21 Die verlangen naar den dood, maar hij is er niet; en graven daarnaar meer dan naar verborgene schatten;
qui expectant mortem, et non venit, quasi effodientes thesaurum:
22 Die blijde zijn tot opspringens toe, en zich verheugen, als zij het graf vinden;
Gaudentque vehementer cum invenerint sepulchrum.
23 Aan den man, wiens weg verborgen is, en dien God overdekt heeft?
Viro cuius abscondita est via, et circumdedit eum Deus tenebris?
24 Want voor mijn brood komt mijn zuchting; en mijn brullingen worden uitgestort als water.

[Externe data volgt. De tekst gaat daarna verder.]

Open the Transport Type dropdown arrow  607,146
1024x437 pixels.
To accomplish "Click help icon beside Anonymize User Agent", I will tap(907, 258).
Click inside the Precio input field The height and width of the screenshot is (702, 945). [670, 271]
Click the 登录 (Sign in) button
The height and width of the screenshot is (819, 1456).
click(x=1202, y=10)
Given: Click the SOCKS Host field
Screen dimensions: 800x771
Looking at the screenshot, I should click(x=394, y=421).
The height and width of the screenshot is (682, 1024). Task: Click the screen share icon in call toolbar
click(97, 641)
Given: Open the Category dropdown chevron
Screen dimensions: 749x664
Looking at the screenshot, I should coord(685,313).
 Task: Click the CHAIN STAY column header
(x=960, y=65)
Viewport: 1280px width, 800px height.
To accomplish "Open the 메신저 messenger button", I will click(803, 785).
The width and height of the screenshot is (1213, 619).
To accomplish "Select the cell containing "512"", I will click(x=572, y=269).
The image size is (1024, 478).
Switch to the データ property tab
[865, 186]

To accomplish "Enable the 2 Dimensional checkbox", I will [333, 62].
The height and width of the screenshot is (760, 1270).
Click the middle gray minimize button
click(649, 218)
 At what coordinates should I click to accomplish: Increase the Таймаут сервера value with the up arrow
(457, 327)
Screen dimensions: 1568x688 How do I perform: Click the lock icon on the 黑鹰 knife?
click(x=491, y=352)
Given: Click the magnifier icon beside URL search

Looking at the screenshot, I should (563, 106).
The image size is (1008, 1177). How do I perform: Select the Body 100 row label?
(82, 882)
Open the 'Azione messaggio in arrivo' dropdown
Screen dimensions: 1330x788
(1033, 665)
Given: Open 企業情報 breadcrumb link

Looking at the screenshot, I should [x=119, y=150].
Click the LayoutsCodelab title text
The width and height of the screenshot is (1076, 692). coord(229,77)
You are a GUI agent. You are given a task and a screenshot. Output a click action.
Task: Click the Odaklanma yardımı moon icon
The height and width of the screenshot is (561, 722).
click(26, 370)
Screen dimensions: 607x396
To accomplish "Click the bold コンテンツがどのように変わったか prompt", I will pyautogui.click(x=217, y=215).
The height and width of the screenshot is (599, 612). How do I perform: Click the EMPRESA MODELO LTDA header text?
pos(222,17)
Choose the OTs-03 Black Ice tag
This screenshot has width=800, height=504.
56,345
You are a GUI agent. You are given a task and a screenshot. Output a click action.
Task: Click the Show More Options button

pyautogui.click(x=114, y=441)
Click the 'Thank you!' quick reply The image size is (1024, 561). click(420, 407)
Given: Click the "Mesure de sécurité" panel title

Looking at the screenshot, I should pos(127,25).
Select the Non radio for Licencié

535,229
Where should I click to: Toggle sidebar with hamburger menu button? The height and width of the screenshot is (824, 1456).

Antequam comedam suspiro: et tamquam inundantes aquæ, sic rugitus meus:
25 Want ik vreesde een vreze, en zij is mij aangekomen; en wat ik schroomde, is mij overkomen.
Quia timor, quem timebam, evenit mihi: et quod verebar accidit.
26 Ik was niet gerust; en was niet stil, en rustte niet; en de beroering is gekomen.
Nonne dissimulavi? nonne silui? nonne quievi? et venit super me indignatio.